Work instruction. A single count is required: the lines of the data below in which the word "This" occurs.

Data for processing START

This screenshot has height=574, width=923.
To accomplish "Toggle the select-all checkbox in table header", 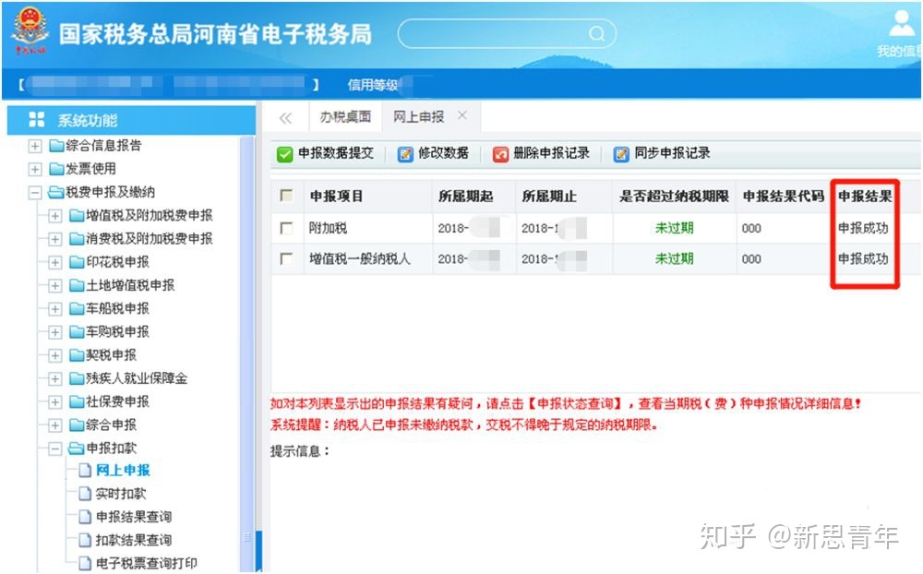I will tap(286, 197).
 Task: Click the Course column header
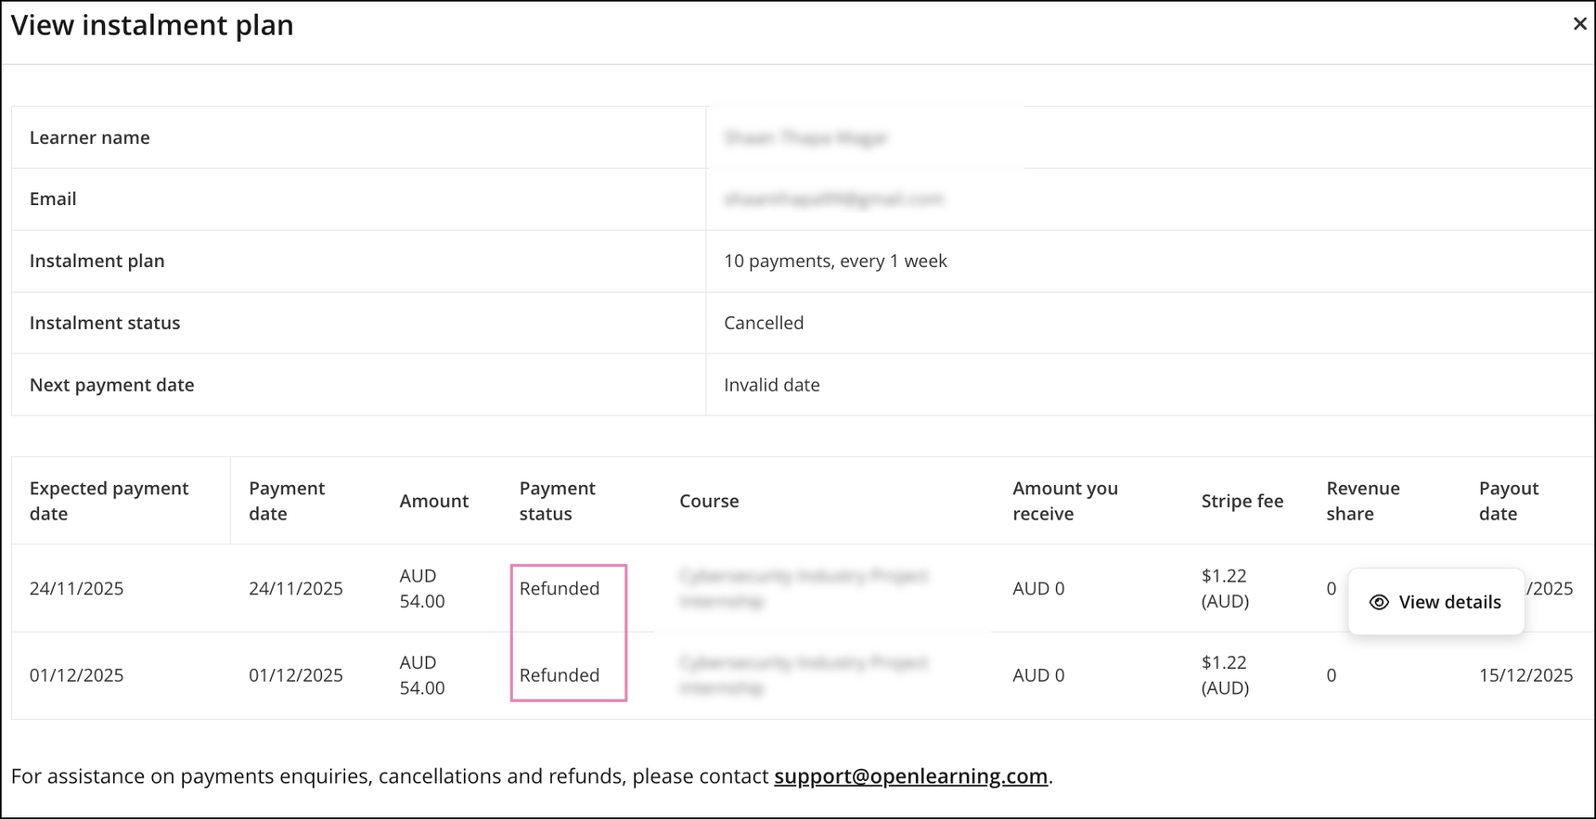pos(709,501)
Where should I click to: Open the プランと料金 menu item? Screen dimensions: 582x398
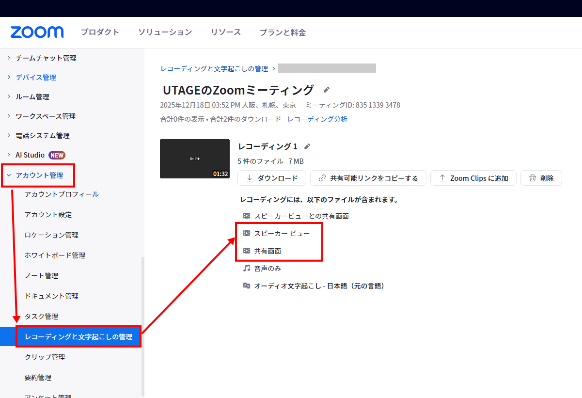283,32
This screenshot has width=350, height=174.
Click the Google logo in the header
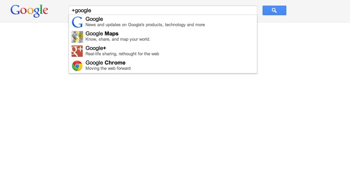(29, 11)
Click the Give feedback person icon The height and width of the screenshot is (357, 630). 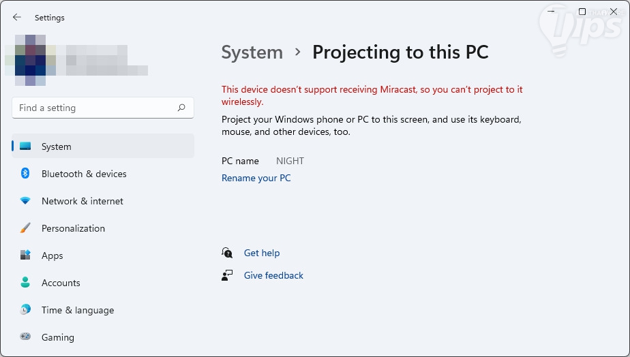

Data for processing END

Exercise answer. 2